RECORDS FOR THE EXERCISE:
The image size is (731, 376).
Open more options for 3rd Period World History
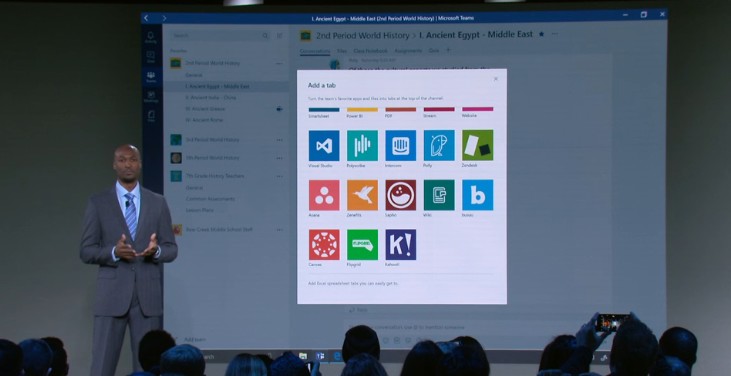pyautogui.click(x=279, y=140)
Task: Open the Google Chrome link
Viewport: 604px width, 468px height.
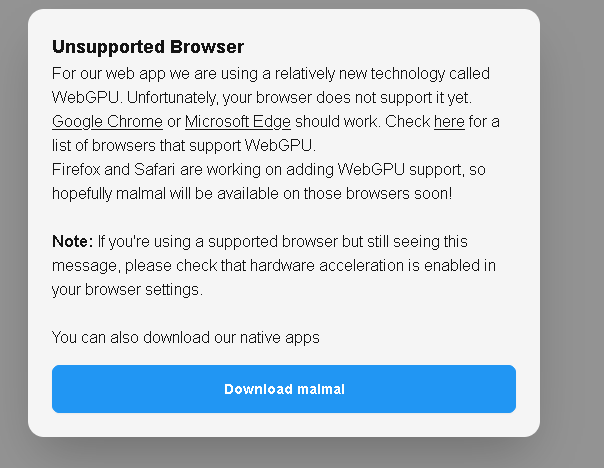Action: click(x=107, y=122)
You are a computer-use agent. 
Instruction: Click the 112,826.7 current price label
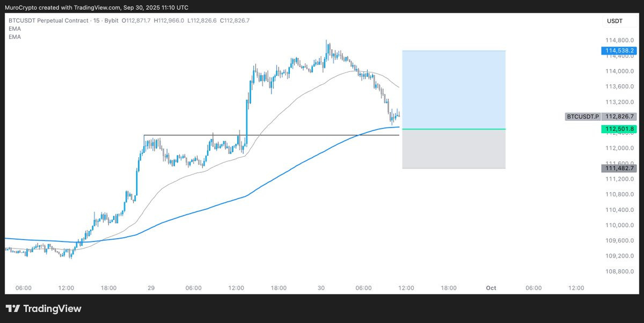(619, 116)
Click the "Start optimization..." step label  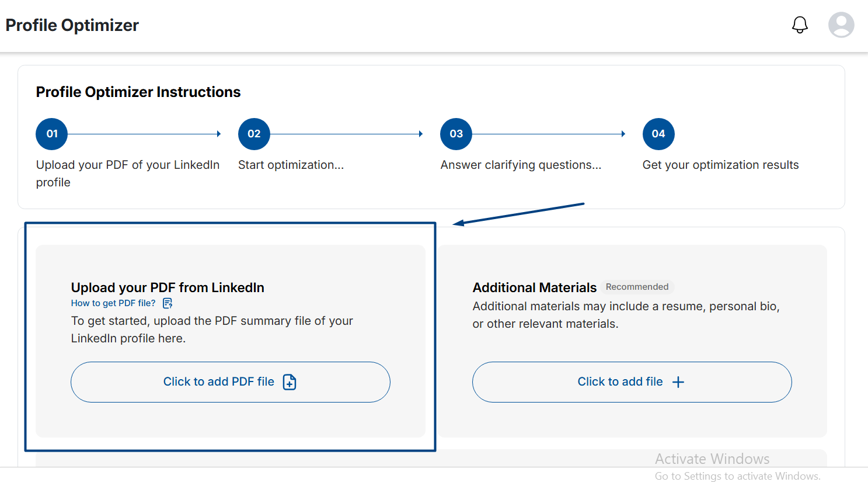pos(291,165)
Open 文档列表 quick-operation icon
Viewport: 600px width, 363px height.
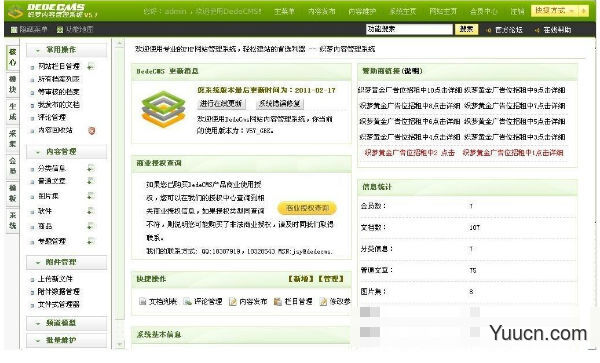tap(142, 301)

WHAT YOU SHOULD DO: No picture is to be included when the lines from the one containing "Open 文档列表 quick-operation icon" through the end of the material above are output exactly; nothing else is written.

ANSWER BOX:
Open 文档列表 quick-operation icon
Viewport: 600px width, 363px height.
tap(142, 301)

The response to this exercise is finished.